Читать книгу Возвращение. Книга-дорога для тех, кто любит путешествовать, но всегда возвращается к себе - Aнна Санина - Страница 16

Возвращение
13

Оглавление

До чего может довести вид танцующей толпы в дешевом ночном клубе? Последствий может быть два – или начинаешь танцевать и понимаешь, что уши твои глохнут, а тело противится дыму и поту или, под снисходительные улыбки, уходишь оттуда.

Я сижу и не знаю, как мне еще сосчитать квадраты на полу – по горизонтали, по вертикали, ход конем, ход пешкой. В клубе дымно, шумно, пьяно, скучно. Мои спутницы потягивают коктейли. Я потягиваюсь от недостатка воздуха. Здесь столько народу, что танцевать негде.

Лиза с курчавыми лисьего цвета волосами оглядывается вокруг и стреляет зеленым взглядом по широким спинам. Ее губы, как облизанные леденцы. Девочка из Москвы на лыжном курорте. Моя маленькая племянница, которой хочется приключений и поцелуев.

– Я пойду подышать, – говорю и слезаю со стула у барной стойки. Хватаю куртку, выхожу на воздух.

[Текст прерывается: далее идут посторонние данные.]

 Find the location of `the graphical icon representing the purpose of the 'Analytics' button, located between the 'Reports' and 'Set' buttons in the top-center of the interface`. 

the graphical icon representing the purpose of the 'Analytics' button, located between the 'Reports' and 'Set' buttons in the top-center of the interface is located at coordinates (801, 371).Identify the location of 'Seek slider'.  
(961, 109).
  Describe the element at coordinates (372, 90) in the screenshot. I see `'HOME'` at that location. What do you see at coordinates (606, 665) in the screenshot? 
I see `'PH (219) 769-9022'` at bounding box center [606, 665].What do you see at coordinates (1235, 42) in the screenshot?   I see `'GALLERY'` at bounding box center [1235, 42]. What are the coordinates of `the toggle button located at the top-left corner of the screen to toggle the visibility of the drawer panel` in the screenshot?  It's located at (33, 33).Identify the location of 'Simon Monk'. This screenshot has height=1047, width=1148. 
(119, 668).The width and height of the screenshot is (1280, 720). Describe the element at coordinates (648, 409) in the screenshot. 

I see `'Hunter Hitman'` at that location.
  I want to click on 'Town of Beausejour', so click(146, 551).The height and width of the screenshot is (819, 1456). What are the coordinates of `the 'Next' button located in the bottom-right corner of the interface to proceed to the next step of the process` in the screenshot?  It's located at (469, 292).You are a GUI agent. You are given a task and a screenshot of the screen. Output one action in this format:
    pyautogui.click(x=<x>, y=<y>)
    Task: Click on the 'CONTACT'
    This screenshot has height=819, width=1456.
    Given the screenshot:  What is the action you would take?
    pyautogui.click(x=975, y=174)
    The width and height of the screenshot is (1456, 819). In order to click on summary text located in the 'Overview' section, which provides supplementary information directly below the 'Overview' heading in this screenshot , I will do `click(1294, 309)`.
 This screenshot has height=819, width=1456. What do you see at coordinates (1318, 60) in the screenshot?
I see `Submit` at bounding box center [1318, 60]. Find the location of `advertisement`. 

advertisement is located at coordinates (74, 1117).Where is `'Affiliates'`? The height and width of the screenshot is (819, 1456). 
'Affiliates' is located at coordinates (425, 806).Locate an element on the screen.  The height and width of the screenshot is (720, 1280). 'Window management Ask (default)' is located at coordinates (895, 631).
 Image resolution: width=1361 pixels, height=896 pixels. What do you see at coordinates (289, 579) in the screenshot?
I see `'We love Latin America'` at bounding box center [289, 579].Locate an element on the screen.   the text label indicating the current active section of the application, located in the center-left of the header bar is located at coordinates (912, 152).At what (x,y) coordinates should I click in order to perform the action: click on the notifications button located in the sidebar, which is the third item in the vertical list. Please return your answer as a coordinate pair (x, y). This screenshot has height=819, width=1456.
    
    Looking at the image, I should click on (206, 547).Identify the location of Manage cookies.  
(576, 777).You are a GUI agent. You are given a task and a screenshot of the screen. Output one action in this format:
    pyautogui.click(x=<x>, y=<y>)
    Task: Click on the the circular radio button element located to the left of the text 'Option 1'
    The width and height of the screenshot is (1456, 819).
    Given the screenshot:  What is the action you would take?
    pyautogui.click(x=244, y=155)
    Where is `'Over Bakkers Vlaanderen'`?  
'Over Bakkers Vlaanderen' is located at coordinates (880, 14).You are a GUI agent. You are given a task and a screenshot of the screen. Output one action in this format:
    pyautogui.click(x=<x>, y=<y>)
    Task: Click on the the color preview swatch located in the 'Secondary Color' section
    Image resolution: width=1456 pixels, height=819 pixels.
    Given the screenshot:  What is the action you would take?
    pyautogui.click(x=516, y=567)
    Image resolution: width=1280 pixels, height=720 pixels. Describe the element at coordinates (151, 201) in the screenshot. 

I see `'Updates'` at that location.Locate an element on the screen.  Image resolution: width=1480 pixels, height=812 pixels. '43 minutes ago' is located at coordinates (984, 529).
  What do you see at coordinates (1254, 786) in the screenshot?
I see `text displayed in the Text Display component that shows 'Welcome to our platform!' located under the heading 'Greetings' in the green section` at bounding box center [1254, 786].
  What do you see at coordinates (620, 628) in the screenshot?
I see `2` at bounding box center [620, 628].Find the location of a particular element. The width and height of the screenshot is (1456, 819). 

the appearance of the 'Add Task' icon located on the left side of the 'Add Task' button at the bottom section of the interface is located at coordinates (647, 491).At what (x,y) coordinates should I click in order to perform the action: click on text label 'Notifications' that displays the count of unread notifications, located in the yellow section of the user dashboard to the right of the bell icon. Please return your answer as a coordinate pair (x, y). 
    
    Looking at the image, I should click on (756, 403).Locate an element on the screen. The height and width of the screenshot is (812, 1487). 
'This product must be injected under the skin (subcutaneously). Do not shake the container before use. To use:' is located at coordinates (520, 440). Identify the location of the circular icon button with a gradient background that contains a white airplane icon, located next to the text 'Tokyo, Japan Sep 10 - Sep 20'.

Городок блестит и переливается. Светится белосолнцевым оттенком, но все же принадлежит луне в это время. Днем он утоптанный, загаристый, шумливый, многоязычный из-за людей-туристов. Он шевелится и объят общим духом соревнования. Когда я поднимаюсь днем в фуникулере наверх и вижу людей стремительно и равномерно тормозящих на крутых изгибах горы, там внизу, то разделяю их радость и хочу находиться среди них, но в светлое время суток. А теперь, когда стемнело и глубоко ушло за полночь, мне вдруг страшно стало оттого, что ночь предопределена. Что вот, мы сидим в клубе, а спустя пару часов возвращаемся в отель, а в девять стучит утро, пора на завтрак и опять в горы.

Иду быстрее. Мостовая летит под ногами и нелегко сохранить равновесие на обледенелых булыжниках. Вокруг сказочно светятся дома. Прохожу самый дорогой отель в городе.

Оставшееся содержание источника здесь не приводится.